▸ Document section
· · · ·

Several major transactions involving luxury companies took place in the last quarter 2020, with analysts forecasting more mergers and acquisitions activity in the months to come. Luxury titans, private equity investors and Chinese conglomerates are leading the fray.

While 2020 will go down as the year of Covid-19 with its retinue of shuttered retailers, empty production lines and housebound tourists, the final quarter saw a number of major transactions take place in the luxury sector. And this is probably only the beginning. According to Francesca Di Pasquantonio, a luxury goods analyst at Deutsche Bank, “The global pandemic has added to the pressure from demand going to a very concentrated number of winning brands. This creates the conditions that are favourable to mergers and acquisitions to be able to scale, but also to leverage expertise or talent.”

LVMH’s acquisition of Tiffany for $15.8 billion is the largest to date in the luxury sphere.

After a long-running “will they, won’t they” saga, LVMH last week completed the deal to buy the American jeweller Tiffany after shareholders approved the $15.8 billion price tag. Even after the $400 million discount negotiated by the French conglomerate, this is the largest acquisition ever in the luxury sphere. Bernard Arnault, LVMH chairman and chief executive, can be happy with his purchase: Tiffany has announced record holiday sales, gaining 2% for November and December 2020 from a year earlier. Online sales soared by 80% and sales to China were up by 50%. And LVMH isn’t alone. VF Corporation, which already owns Timberland, Vans and The North Face, helped itself to streetwear brand Supreme for $2.1 billion in November then, in December, Moncler, an Italian brand known for its high-end parkas and down jackets, pocketed menswear brand Stone Island for $1.4 billion. Not forgetting the one billion dollars that Richemont, Alibaba and Kering are investing in Farfetch.

· · · ·

▸ Data excerpts
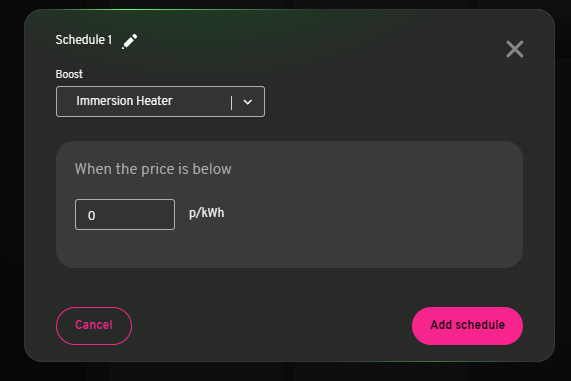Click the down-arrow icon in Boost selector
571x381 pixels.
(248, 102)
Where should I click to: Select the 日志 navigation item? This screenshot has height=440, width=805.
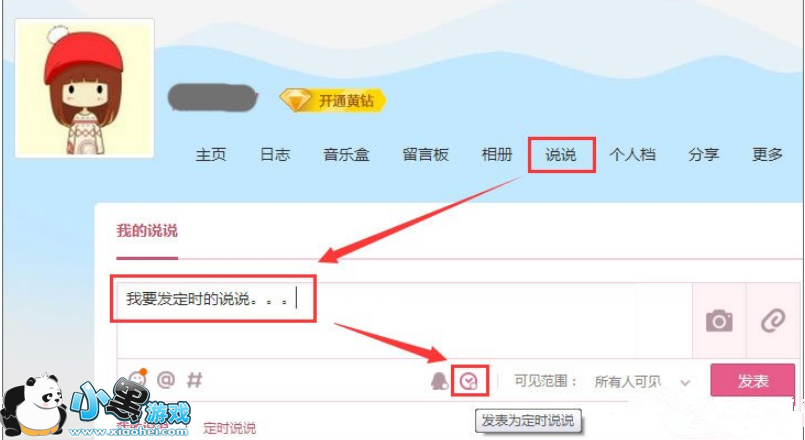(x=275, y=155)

· · · ·

▸ Exercise A
According to the article on luxury-sector deals, why can Bernard Arnault be happy with his purchase of Tiffany? Answer in one to three sentences.
▸ Exercise B
Render this sentence from the luxury mergers article in Spanish: "LVMH’s acquisition of Tiffany for $15.8 billion is the largest to date in the luxury sphere."
▸ Exercise C
Carry the article on luxury-sector mergers and acquisitions forward from its final sentence.

▸ Answer section A
Tiffany announced record holiday sales, up 2% for November and December 2020 from a year earlier. Its online sales rose by 80%, and its sales to China were up by 50%.

▸ Answer section B
La adquisición de Tiffany por parte de LVMH por 15.800 millones de dólares es la mayor hasta la fecha en el ámbito del lujo.

▸ Answer section C
The right conditions

Conditions are ripe for this flurry of mergers and acquisitions to crescendo in the coming months. Even as central banks and governments try to shore up the economy, recession means that borrowing costs are at a historic low. Luxury’s big names are also sitting on a war chest which they can use to finance ambitious raids. The latest half-year reports show that Richemont has a net cash position of €2.1 billion, €3.7 billion at Hermès and just under CHF 1 billion at Swatch Group. Private equity firms – the likes of CVC Capital which took a controlling stake of Breitling or the Carlyle Group, new owner of watch industry and medtech supplier Acrotec which employs 1,200 people – are also in an enviable position. According to Bloomberg, investment companies have $1.6 trillion to spend and high margins make luxury brands a prime target.

Chinese conglomerates will want their slice of the M&A cake.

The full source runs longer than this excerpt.